The metaphor You're managing an editorial team at a newspaper. Each afternoon a large pile of stories is dumped on your desk (each a joint effort between LLM and prompter). You could get your team to each read every single one, and balance their opinions to process each manuscript. But that'd be slow, so you quickly skim each to categorise it, then pop it in the inbox of the sports/political/technology editor. Thanks to their expertise, you know they can do an accurate job quickly.

Mixture-of-Expert (MoE) layers classify incoming tokens, assigning each to an expert layer. Tokens are routed to their chosen layer, which processes them independently from the others. The outputs from each expert layer are routed back for further processing.

"The editors", a poster for an upcoming movie, showing the editorial team. Image generated by Stable Diffusion 2.1, prompt: ""The editors", a poster for an upcoming movie, showing the editorial team."

The good The metaphor has a good correspondence: editor & classifier, internal mail & routing, domain-editor & expert layer, domain experience & expert training data.
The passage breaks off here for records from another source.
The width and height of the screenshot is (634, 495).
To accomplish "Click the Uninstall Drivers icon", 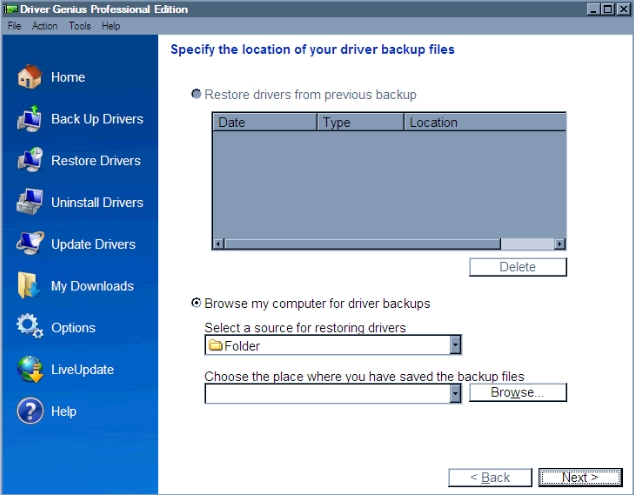I will tap(30, 202).
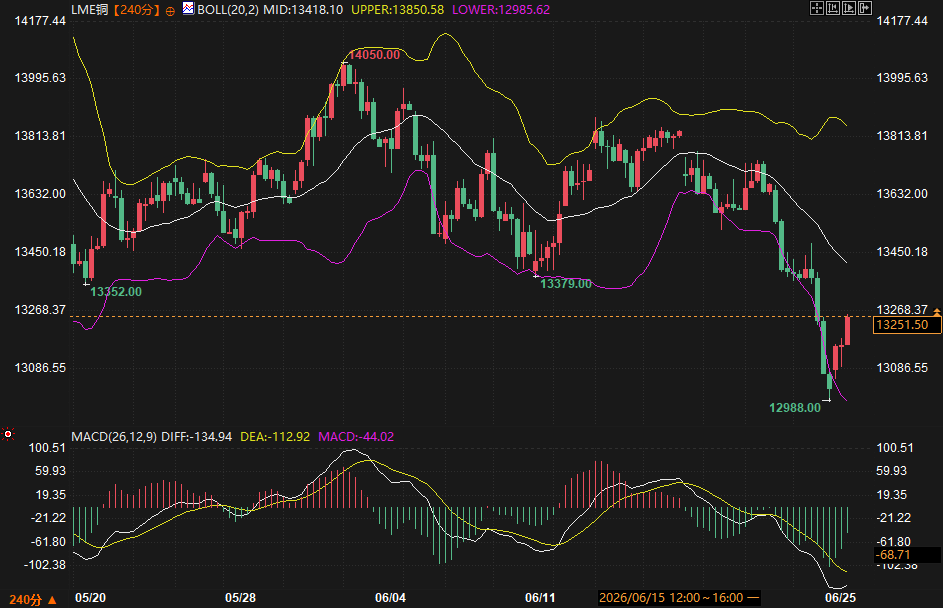
Task: Open the BOLL indicator chart icon
Action: click(188, 8)
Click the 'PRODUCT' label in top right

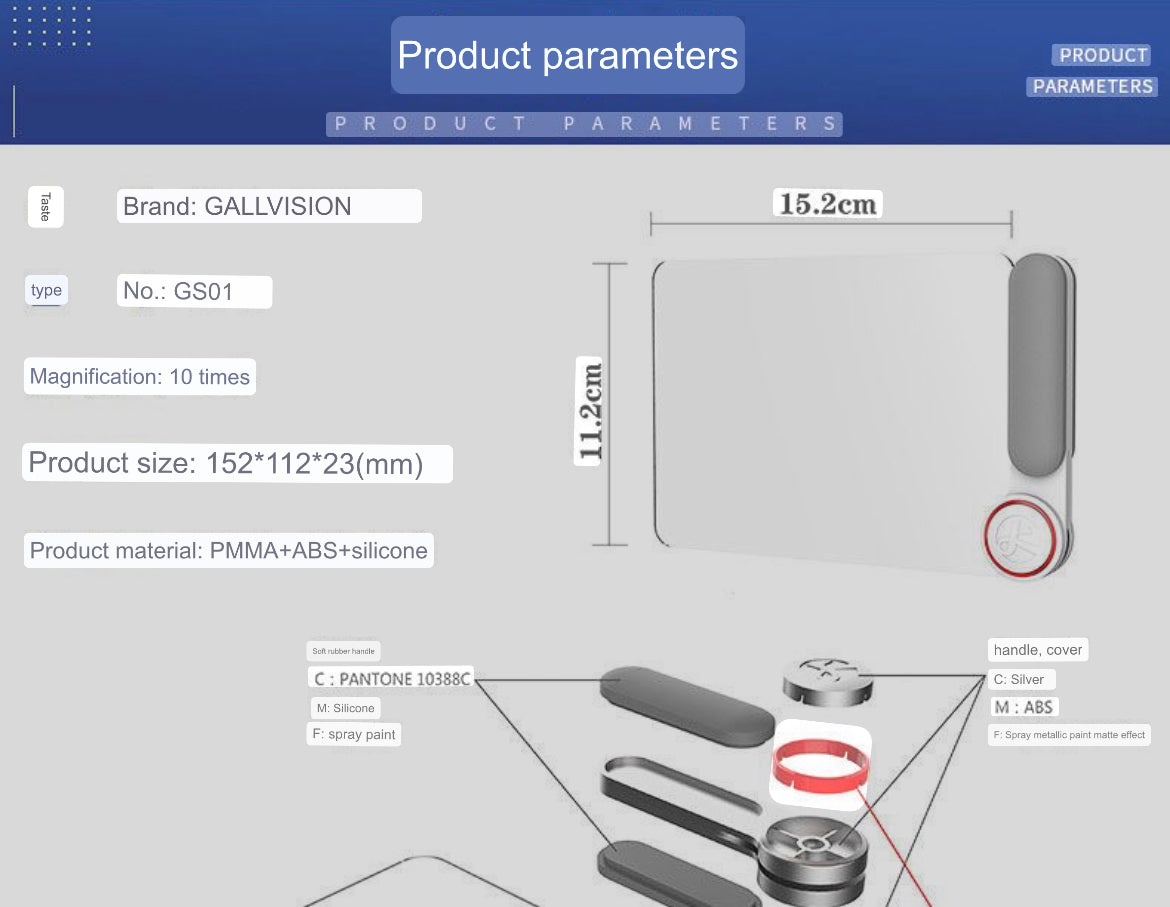click(1102, 55)
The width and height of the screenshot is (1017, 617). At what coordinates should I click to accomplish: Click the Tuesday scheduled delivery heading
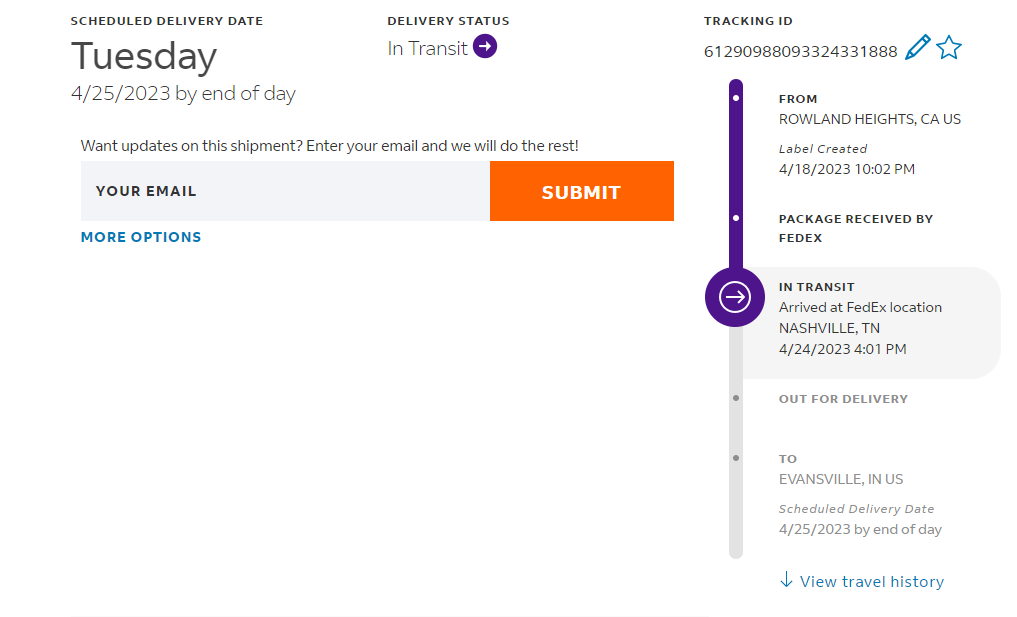[x=144, y=57]
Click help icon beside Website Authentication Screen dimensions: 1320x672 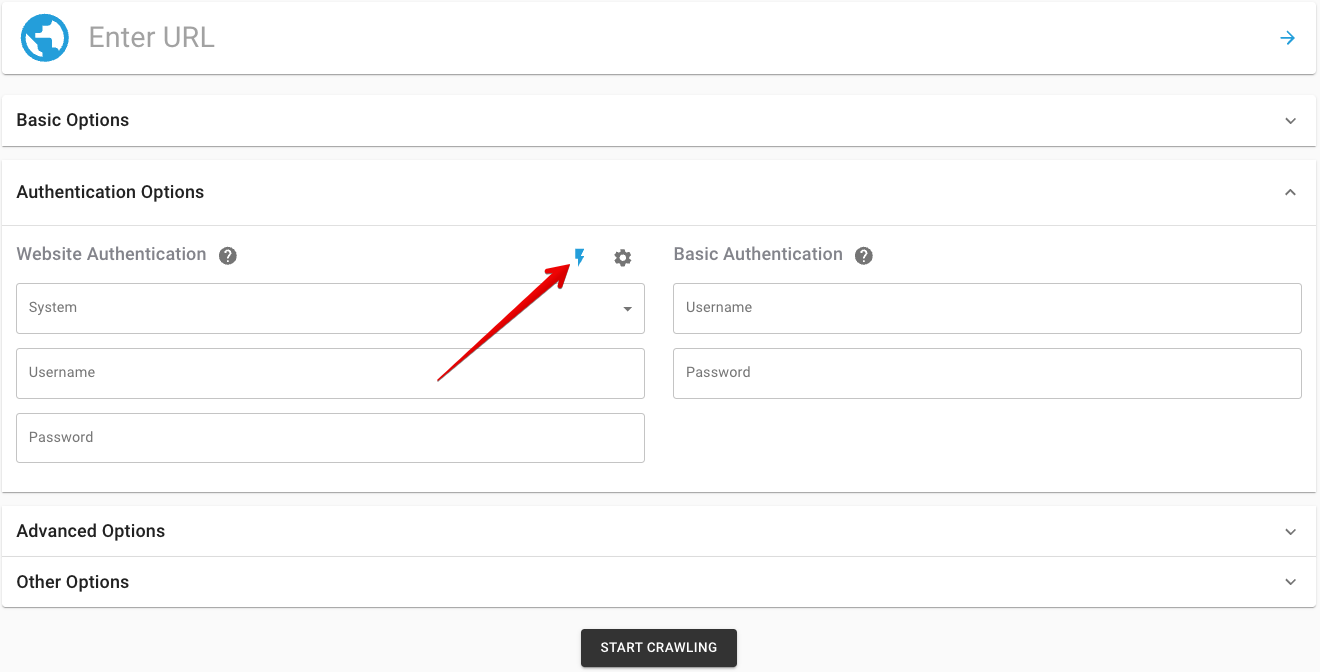pyautogui.click(x=228, y=256)
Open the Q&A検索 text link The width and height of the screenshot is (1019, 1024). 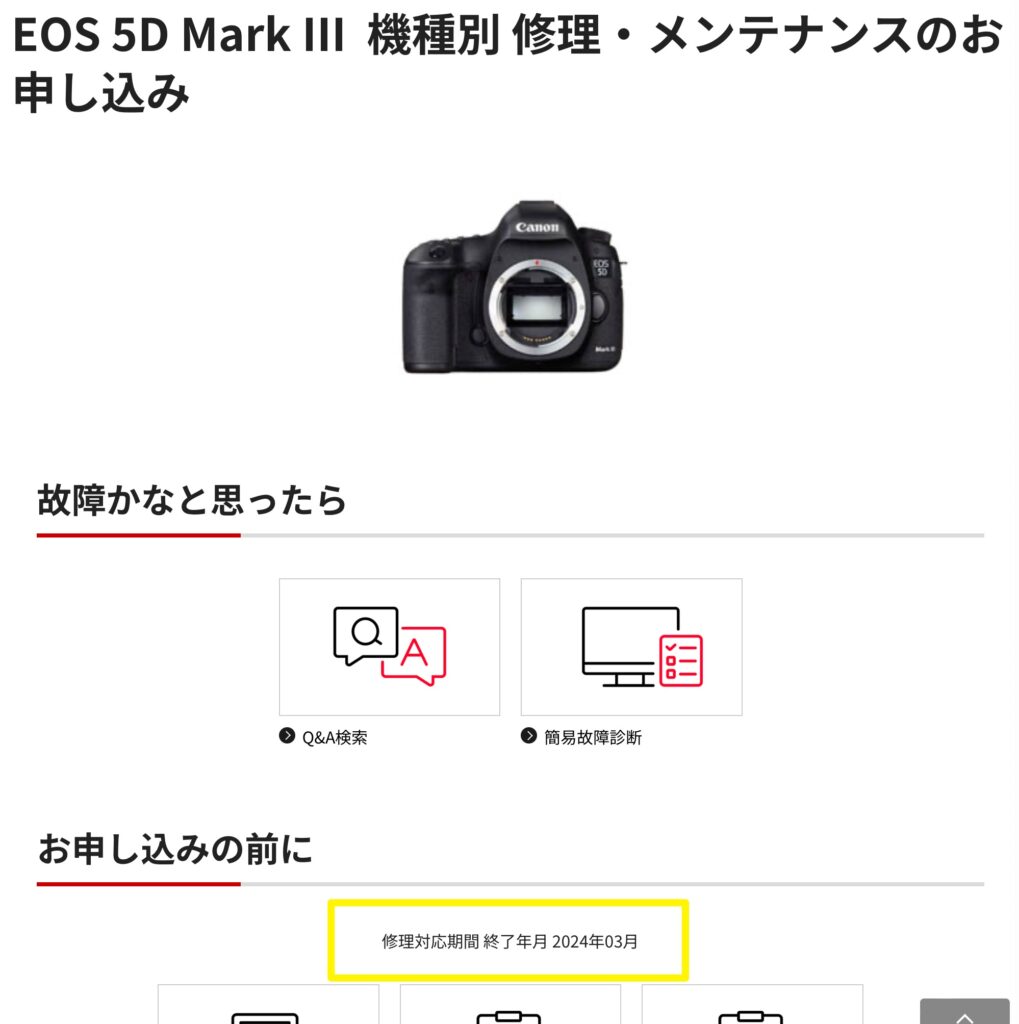coord(334,738)
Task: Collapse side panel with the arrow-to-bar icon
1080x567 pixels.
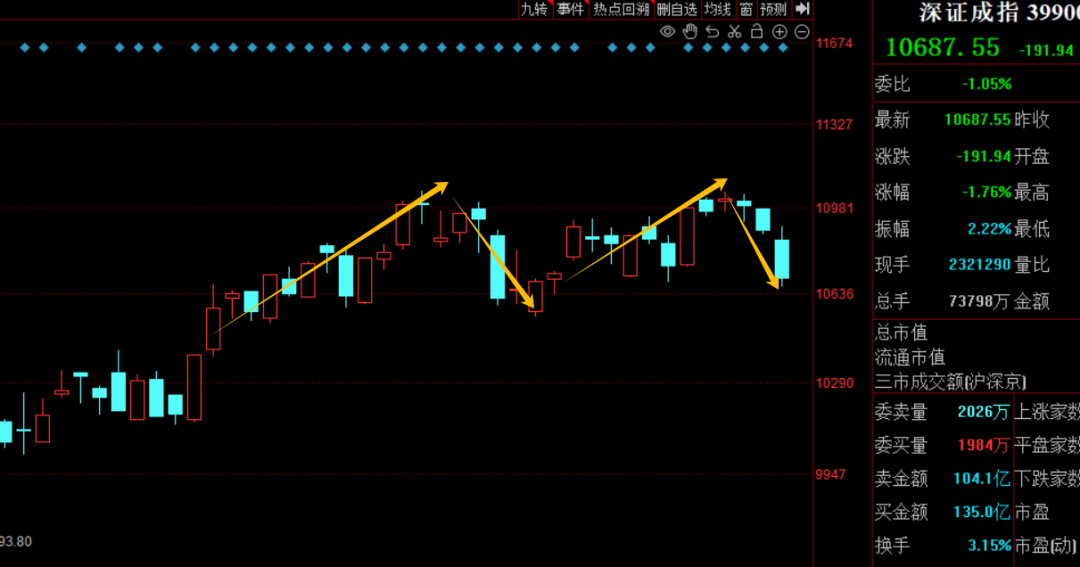Action: 803,9
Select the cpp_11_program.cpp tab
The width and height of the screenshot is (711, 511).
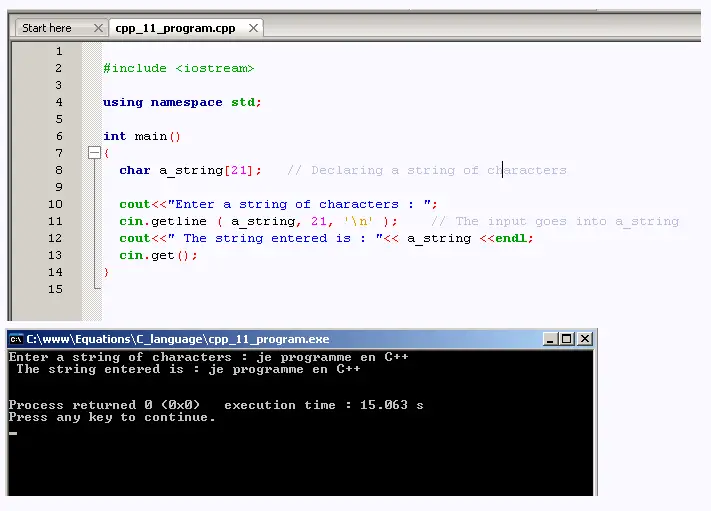(x=175, y=28)
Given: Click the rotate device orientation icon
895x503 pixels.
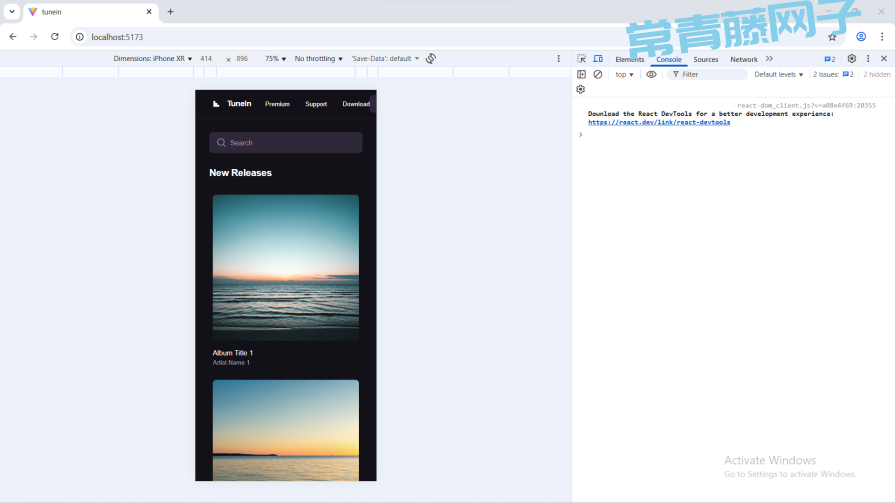Looking at the screenshot, I should (x=431, y=59).
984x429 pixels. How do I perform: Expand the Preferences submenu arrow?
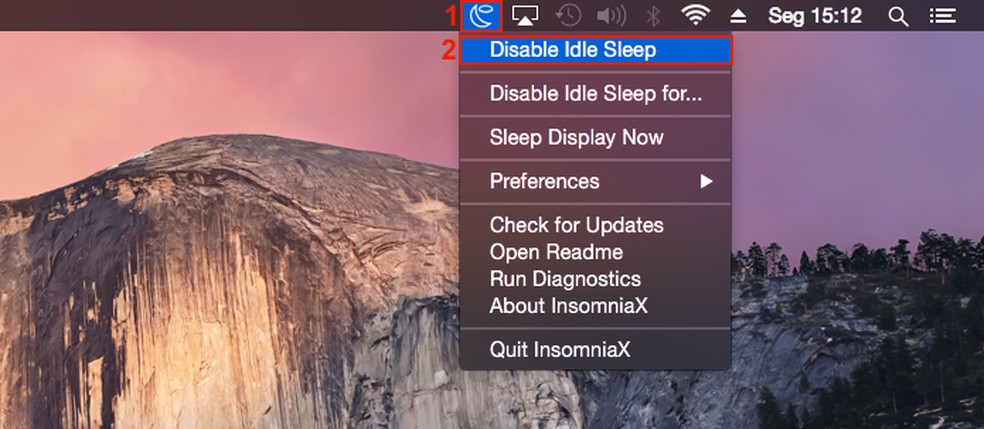[706, 181]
It gives some intuition for what the token-expert classifier layer might be doing. And it encourages us to think about the subset of the training data that each expert sees.

The bad Thinking of each routed layer as an expert is risky. In the metaphor, an expert's subject area is grounded and identifiable, but in the standard MoE example, they are not. In other words, experts define clusters, not classes.

So we'll probably get tied up in knots if we worry about what a given layer's "expertise" really is. It might not be anything we can identify as a legitimate speciality. Perhaps it's not a MoE layer at all, it's just a MaRoS (mapping a region of space) layer. OK, I just made that up (and it's not very good). But you get the idea—it's possible to move away from the metaphor into something more abstract.

If it's wrong, fine, but what's the danger? As with all shaky metaphors, it could mean we waste ourselves on bad ideas and dismiss good ones. Perhaps we think the assignment layer should be guided in order to do its job properly, based on identifiable classes. I'm sceptical. We think a stable random assignment could never work? See Hash Layers.

Conclusion It's a tempting metaphor, and seems quite good at first glance. But "experts" is a dangerously powerful term, and can bring along lots of baggage. I'll come down quite strongly on this one—I'd rather leave the layers abstract; so maybe I will still "MoE" for now, but I'll quietly try to forget what the "E" stands for.